So BoyPenguin’s mom left last week for her housesitting gig, and I’ve had some time, distance, and talks with BP since then about the situation and how we’ll handle guests from now on.

1. I told him that what I need is to be asked. If someone’s staying, if we’re going somewhere, whatever, I need to be asked what dates/length of time works for me. I used us visiting my dad this past summer as an example. I asked him what days worked. My dad originally wanted us out for 10 days, but we were only there for 7. BP said he could have stayed longer at my dad’s, which probably true (they got along super well), but I told him I couldn’t have stayed longer. 10 days didn’t work for me. Length of time for a visitor, or length of time being a visitor, is something that I need to have input on.

=====

▶ **Task 1**: Transcribe the stretch of the post about handling houseguests from "So BoyPenguin’s mom" through "have input on." verbatim.
▶ **Task 2**: Write the next portion of the post about handling houseguests, picking up after its final sentence.

▶ **Data shown**:
=====

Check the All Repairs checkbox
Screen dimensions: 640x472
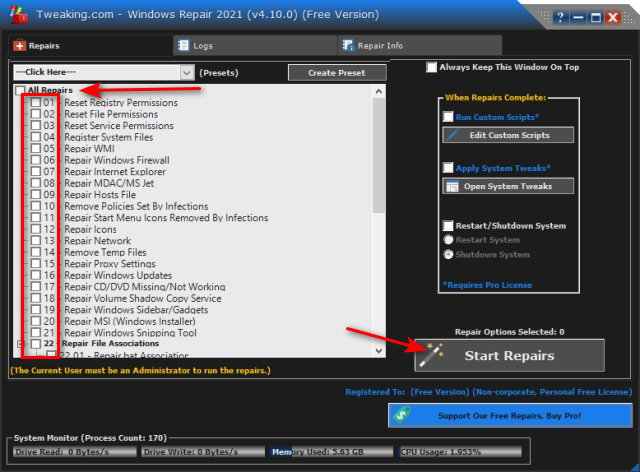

=====

▶ **Response 1**:
So BoyPenguin’s mom left last week for her housesitting gig, and I’ve had some time, distance, and talks with BP since then about the situation and how we’ll handle guests from now on.

1. I told him that what I need is to be asked. If someone’s staying, if we’re going somewhere, whatever, I need to be asked what dates/length of time works for me. I used us visiting my dad this past summer as an example. I asked him what days worked. My dad originally wanted us out for 10 days, but we were only there for 7. BP said he could have stayed longer at my dad’s, which probably true (they got along super well), but I told him I couldn’t have stayed longer. 10 days didn’t work for me. Length of time for a visitor, or length of time being a visitor, is something that I need to have input on.

▶ **Response 2**:
2. I noticed that she didn’t leave the house unless BP, my mom or I were with her. She would go to the grocery store by herself, but nothing else. She sat at our dining room table from 7 a.m. until we’d go to bed at 10:30 p.m. or so. She did not step outside the house for three days straight. I found this bothersome. I recognize to a certain degree that it’s because that’s not how I travel or even interact in my daily life. I expressed to BP that this distressed me, having someone always at our dining room table, not moving. It bugs him too, but said that’s how she is and he’s kind of used to it. When she’d visit him before we lived together, she sat on his couch all day while he was at work., and even how she was when he was a kid. He’d leave for school in the morning and she’d be playing Tetris or something. He’d come home and she’d be still sitting at the computer. It’d go on for a few months.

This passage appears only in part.